Thanks Kevin, thanks Robert, this is very helpful!
I'd strongly agree with Matti that your explanations could/should make
it to the docs. Maybe it's something for the GSoD.
While we're on the subject, one comment and two (hopefully last) questions:
1. My two cents w.r.t. `np.random.simple_seed()` function Robert
mentioned: I personally would find it way more confusing than a clear
explanation + example in the docs. I'd ask myself what's "simple"
here, click through to the source of this `simple_seed`, find out that
it's a docsting and a two-liner, and just copy-paste the latter into
my user code. Again, just FWIW.
Noted.
2. What would be a preferred way of spelling out "give me the N-th
spawned child SeedSequence"?
The use case is that I prepare (human-readable) input files once and
run a number of computational jobs in separate OS processes. From what
Kevin said, I can of course five each worker a pair of (entropy,
worker_id) and then each of them does at startup
> parent_seq = SeedSequence(entropy)
> this_sequence = seed_seq.spawn(worker_id)[worker_id]
Is this a recommended way, or is there a better API? Or does the
number of spawned children need to be known beforehand?
I'd much rather avoid serialization/deserialization if possible.
Assuming that `worker_id` starts at 0:
this_sequence = SeedSequence(entropy, spawn_key=(worker_id,))
3. Is there a way of telling the number of draws a generator did?

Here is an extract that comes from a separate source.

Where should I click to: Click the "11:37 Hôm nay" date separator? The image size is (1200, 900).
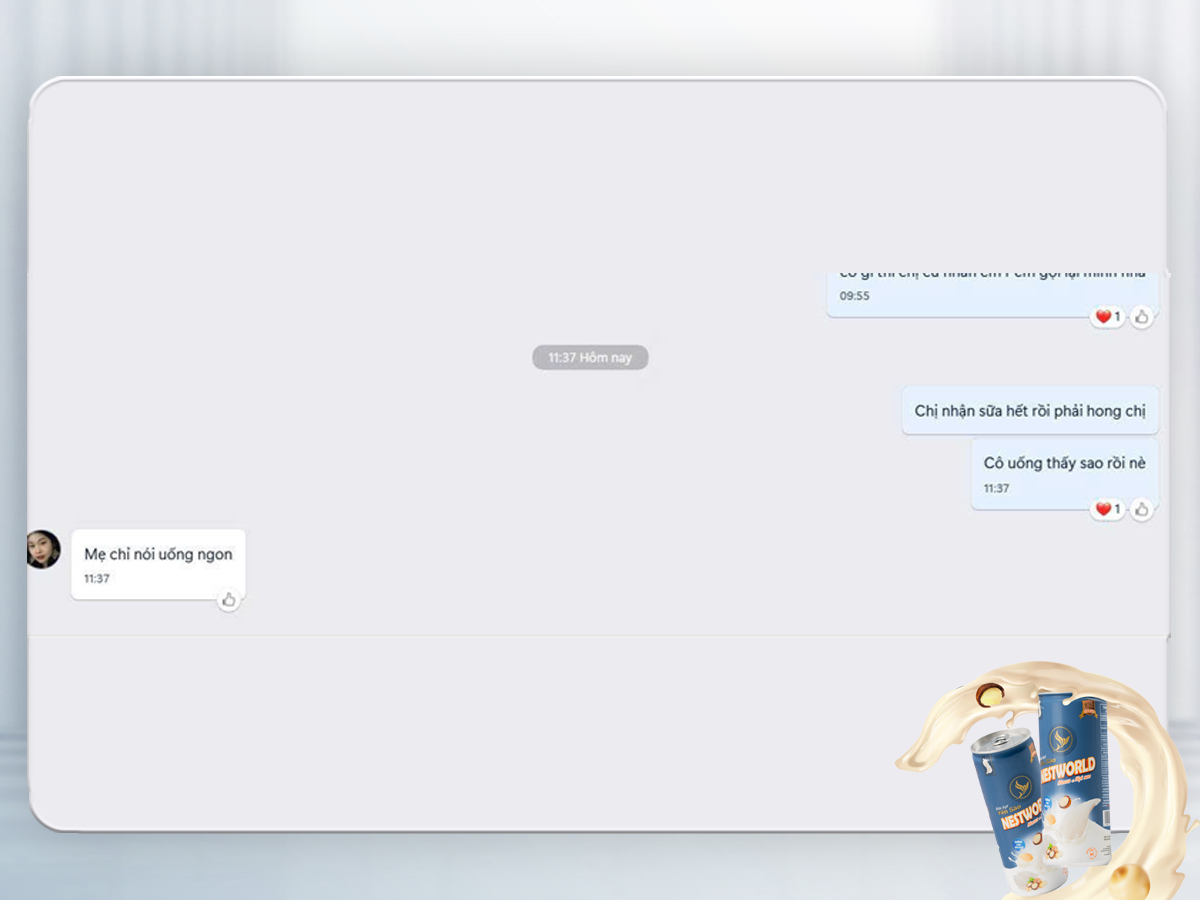pos(590,357)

The use case is to checkpoint the number of draws and `.advance` the
bit generator when resuming from the checkpoint. (The runs are longer
then the batch queue limits).
There are computations you can do on the internal state of PCG64 and Philox to get this information, but not in general, no. I do recommend serializing the Generator or BitGenerator (or at least the BitGenerator's .state property, which is a nice JSONable dict for PCG64) for checkpointing purposes. Among other things, there is a cached uint32 for when odd numbers of uint32s are drawn that you might need to handle. The state of the default PCG64 is much smaller than MT19937. It's less work and more reliable than computing that distance and storing the original seed and the distance.